一方、サッカーは、11日の実行委員会後のウェブ会見で、Jリーグ再開に向けて、全選手を対象にPCRなどの検査を実施する予定はあるかの問いに、村井チェアマンは明言を避け「様子をみて」との趣旨ではぐらかした。「村井氏は、サッカー界で最も進歩的なリーダーの1人」と今まで勝手に解釈していた私の予想を見事に裏切る回答だ。

健康で若い選手の集まりだけに、Jリーガー全員を検査した場合、無症状の感染が複数人確認されることもあるだろう。村井氏の答弁には「他になにか守りたいものがあるのか?」と勝手に疑ってしまう。相撲関係者は誰もが「お相撲さんが一番の財産」といい、サッカー関係者は「プレーヤーズファースト」と言う。本当に日本のサッカー界を守るため、最も必要なものはなにか。

22日には、再開に向けた実行委員会が実施される。
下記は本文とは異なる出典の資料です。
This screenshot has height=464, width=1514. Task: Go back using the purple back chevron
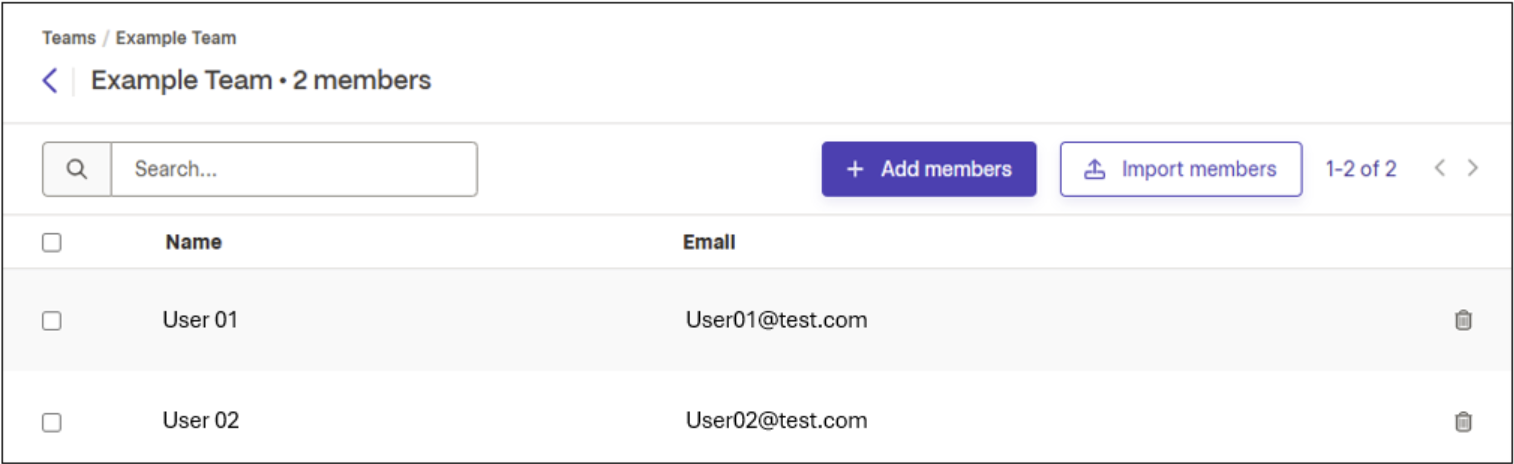(x=50, y=80)
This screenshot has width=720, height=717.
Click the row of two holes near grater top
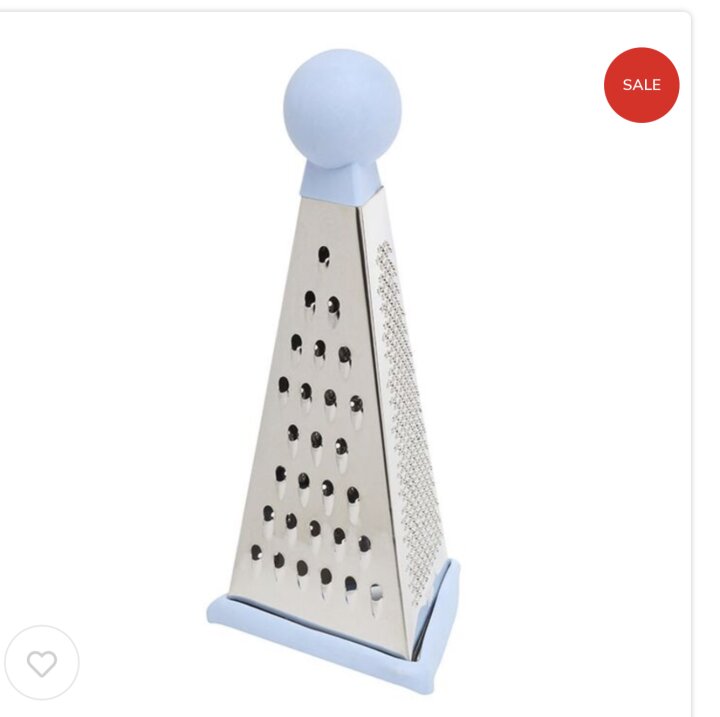click(322, 305)
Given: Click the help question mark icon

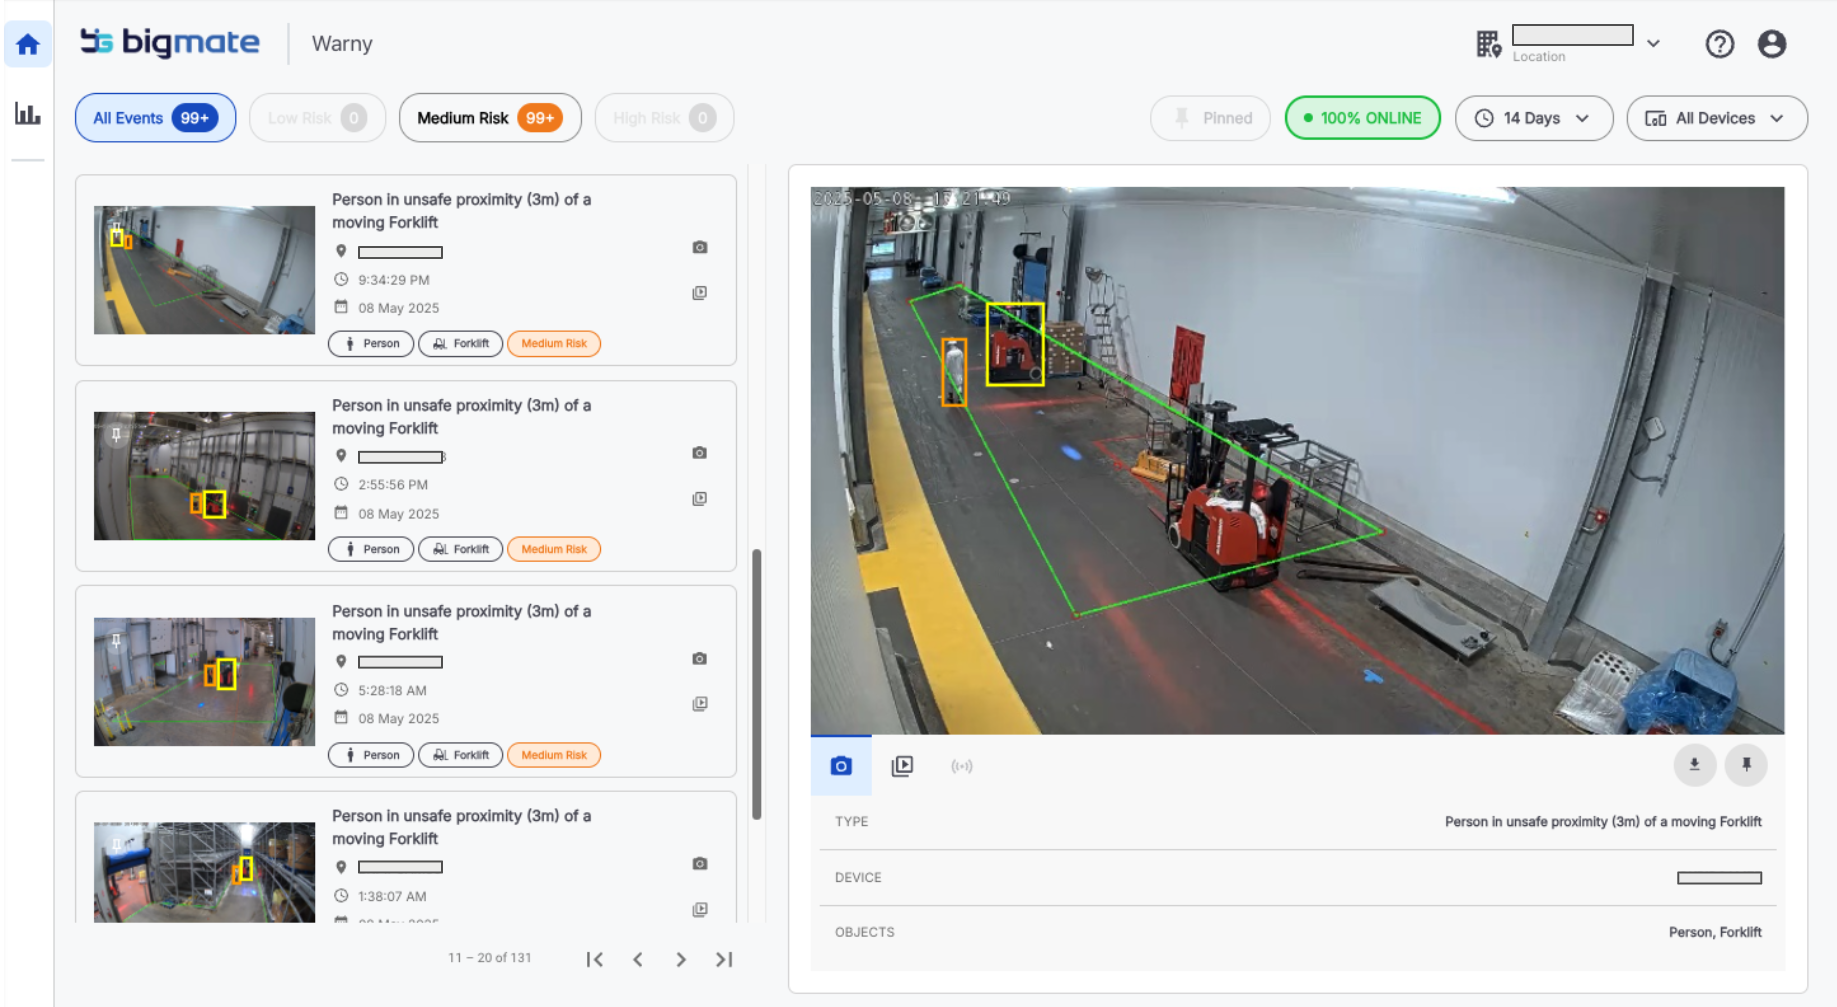Looking at the screenshot, I should [1719, 44].
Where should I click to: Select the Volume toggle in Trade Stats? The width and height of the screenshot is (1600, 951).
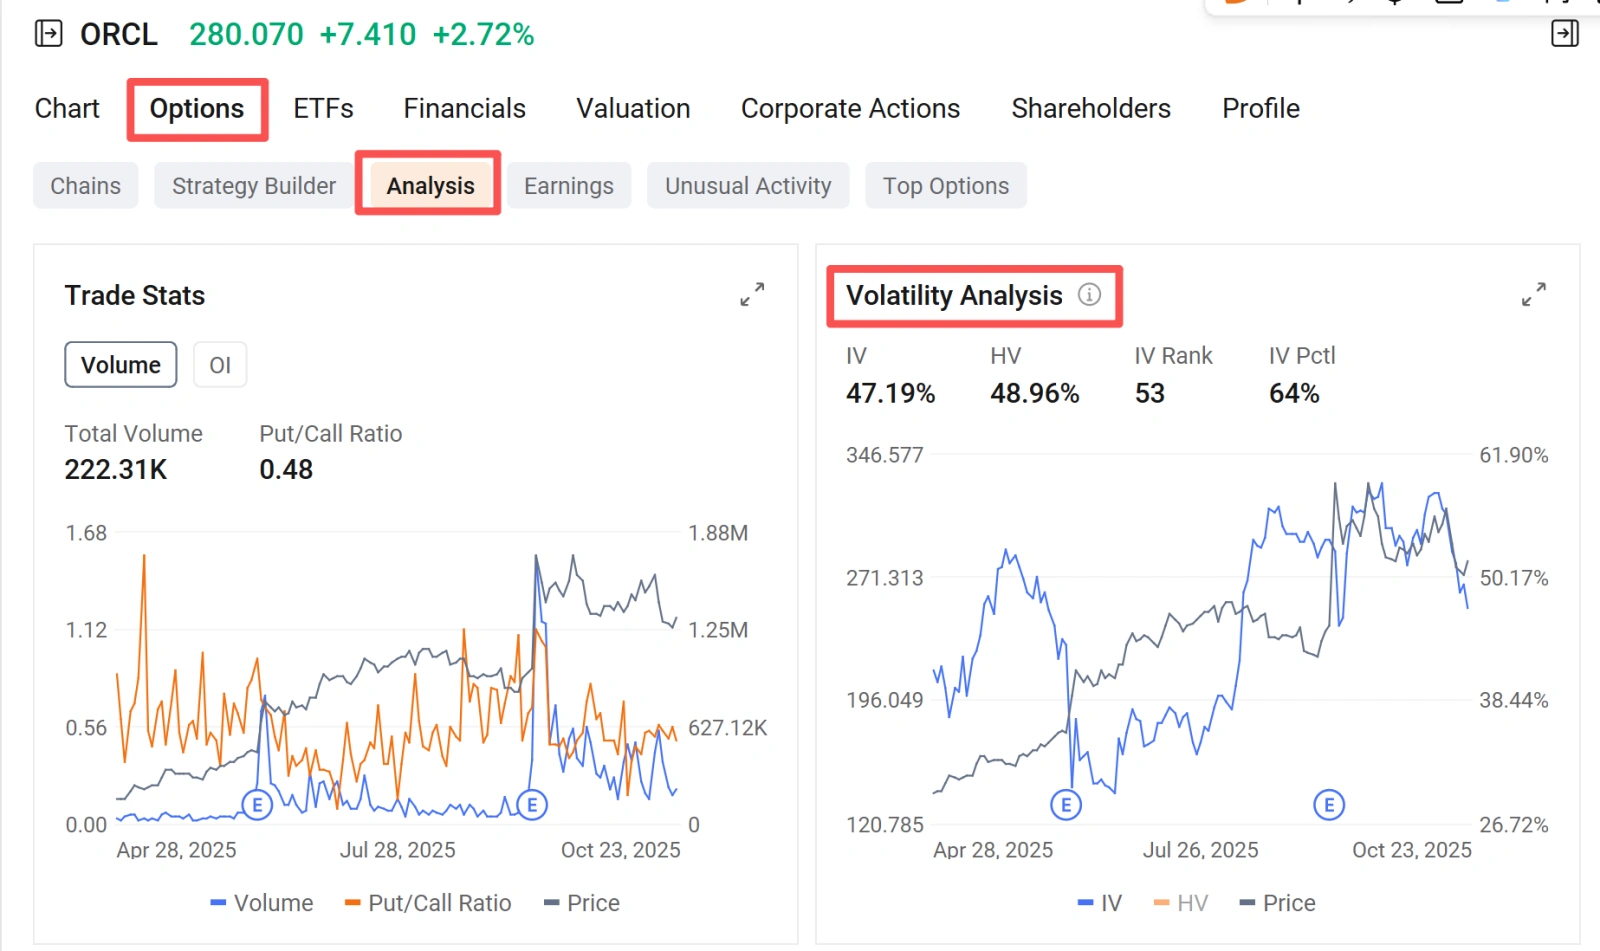point(121,365)
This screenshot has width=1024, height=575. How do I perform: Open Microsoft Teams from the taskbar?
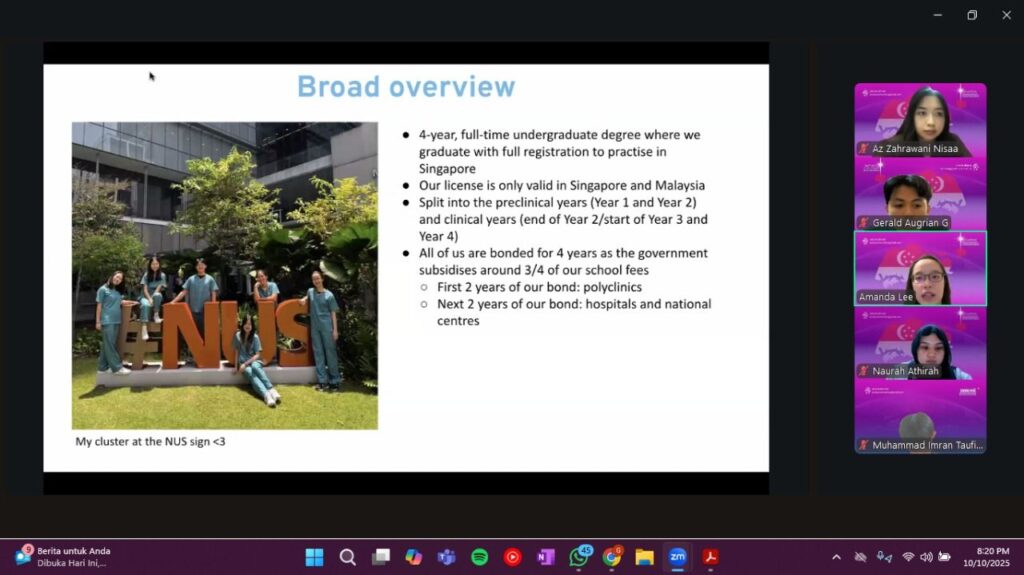(446, 557)
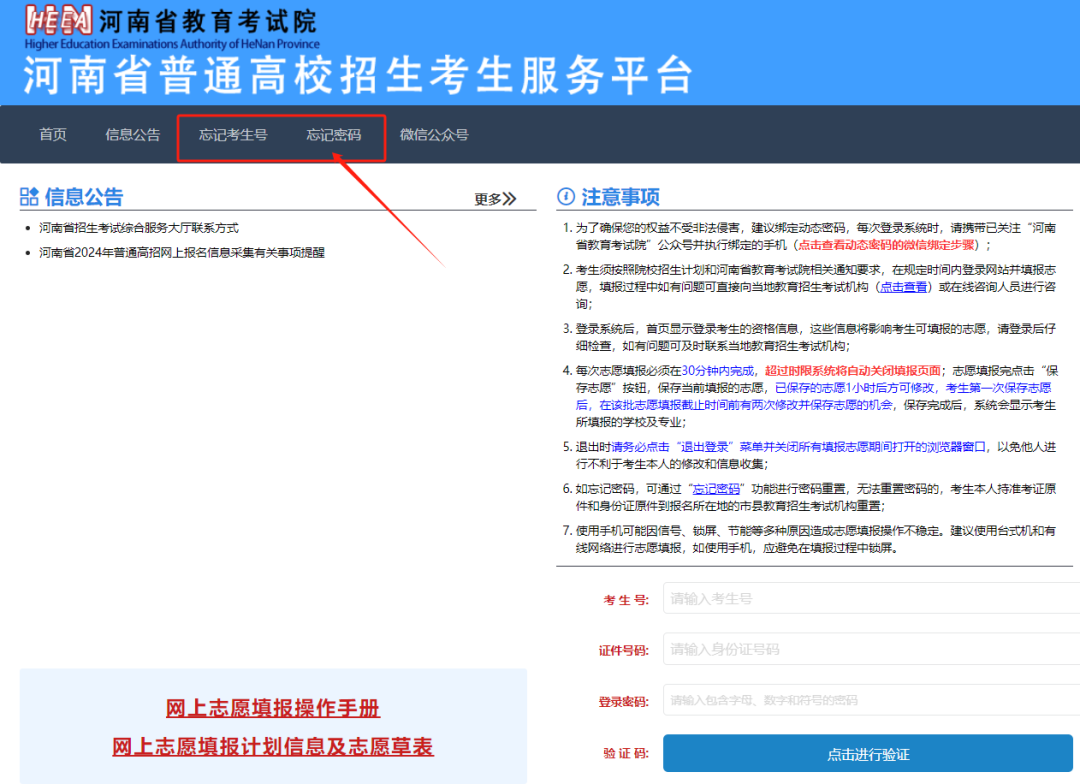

7月再開が最有力で、再開まで1カ月あまりの猶予がある。みんなが安心してサッカーを楽しむためにも、全員検査に踏み切ってほしい。最後に、全員検査を決断し、実行中の角界に敬意を表したい。【盧載鎭】(ニッカンスポーツ・コム/サッカーコラム「サッカー現場発」)

◆盧載鎭(ノ・ゼジン)1968年9月8日、ソウル生まれ。88年に来日し96年入社。先日、新宿区の自宅にアベノマスクが届き、感謝しながらも、うちの家族が使うには少々小さいため、誰かにあげたいと思っている今日この頃。2児のパパ。